§ DO THIS
Repeat word for word the lines from the line containing "This screenshot has height=201, width=229." through the line containing "click(x=666, y=33)", including both of those lines.

§ EXTRACTED MATERIAL
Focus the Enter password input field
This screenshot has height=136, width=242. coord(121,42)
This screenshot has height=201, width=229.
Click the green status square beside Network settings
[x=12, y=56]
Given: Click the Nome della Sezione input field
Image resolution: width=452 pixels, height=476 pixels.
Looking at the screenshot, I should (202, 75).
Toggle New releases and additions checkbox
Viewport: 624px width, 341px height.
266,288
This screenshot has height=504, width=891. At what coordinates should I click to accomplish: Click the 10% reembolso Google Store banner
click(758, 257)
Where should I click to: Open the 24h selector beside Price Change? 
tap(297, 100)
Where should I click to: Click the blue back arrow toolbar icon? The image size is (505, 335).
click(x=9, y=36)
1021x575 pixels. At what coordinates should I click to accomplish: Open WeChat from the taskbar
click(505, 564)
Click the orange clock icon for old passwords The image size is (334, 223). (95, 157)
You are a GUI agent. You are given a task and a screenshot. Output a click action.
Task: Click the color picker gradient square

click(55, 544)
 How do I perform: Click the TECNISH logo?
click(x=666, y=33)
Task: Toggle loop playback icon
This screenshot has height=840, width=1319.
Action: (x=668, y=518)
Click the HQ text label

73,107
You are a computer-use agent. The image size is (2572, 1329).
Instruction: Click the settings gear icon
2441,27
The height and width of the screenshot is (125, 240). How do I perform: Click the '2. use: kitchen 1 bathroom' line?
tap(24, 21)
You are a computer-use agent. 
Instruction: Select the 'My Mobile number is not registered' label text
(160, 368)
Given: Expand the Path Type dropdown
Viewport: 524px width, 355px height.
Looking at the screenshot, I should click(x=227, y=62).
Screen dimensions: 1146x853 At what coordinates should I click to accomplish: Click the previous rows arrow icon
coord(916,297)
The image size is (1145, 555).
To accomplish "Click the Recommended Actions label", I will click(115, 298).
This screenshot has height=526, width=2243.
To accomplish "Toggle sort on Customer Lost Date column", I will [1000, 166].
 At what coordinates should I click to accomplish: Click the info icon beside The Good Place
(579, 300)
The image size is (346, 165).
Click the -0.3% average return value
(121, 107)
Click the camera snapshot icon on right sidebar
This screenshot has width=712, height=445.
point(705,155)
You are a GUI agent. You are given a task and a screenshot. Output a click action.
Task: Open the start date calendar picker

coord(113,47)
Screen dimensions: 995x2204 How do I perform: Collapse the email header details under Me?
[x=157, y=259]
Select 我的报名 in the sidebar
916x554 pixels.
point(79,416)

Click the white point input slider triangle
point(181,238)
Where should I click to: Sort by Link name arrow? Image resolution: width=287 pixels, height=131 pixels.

§ FINAL RESULT
This screenshot has height=201, width=229.
Click the green status square beside Network settings
[x=12, y=56]
Given: Click the Nome della Sezione input field
Image resolution: width=452 pixels, height=476 pixels.
Looking at the screenshot, I should (202, 75).
Toggle New releases and additions checkbox
Viewport: 624px width, 341px height.
266,288
This screenshot has height=504, width=891. At what coordinates should I click to accomplish: Click the 10% reembolso Google Store banner
click(758, 257)
Where should I click to: Open the 24h selector beside Price Change? 
tap(297, 100)
Where should I click to: Click the blue back arrow toolbar icon? The image size is (505, 335).
click(x=9, y=36)
1021x575 pixels. At what coordinates should I click to accomplish: Open WeChat from the taskbar
click(505, 564)
Click the orange clock icon for old passwords The image size is (334, 223). (95, 157)
You are a GUI agent. You are given a task and a screenshot. Output a click action.
Task: Click the color picker gradient square

click(55, 544)
 How do I perform: Click the TECNISH logo?
click(x=666, y=33)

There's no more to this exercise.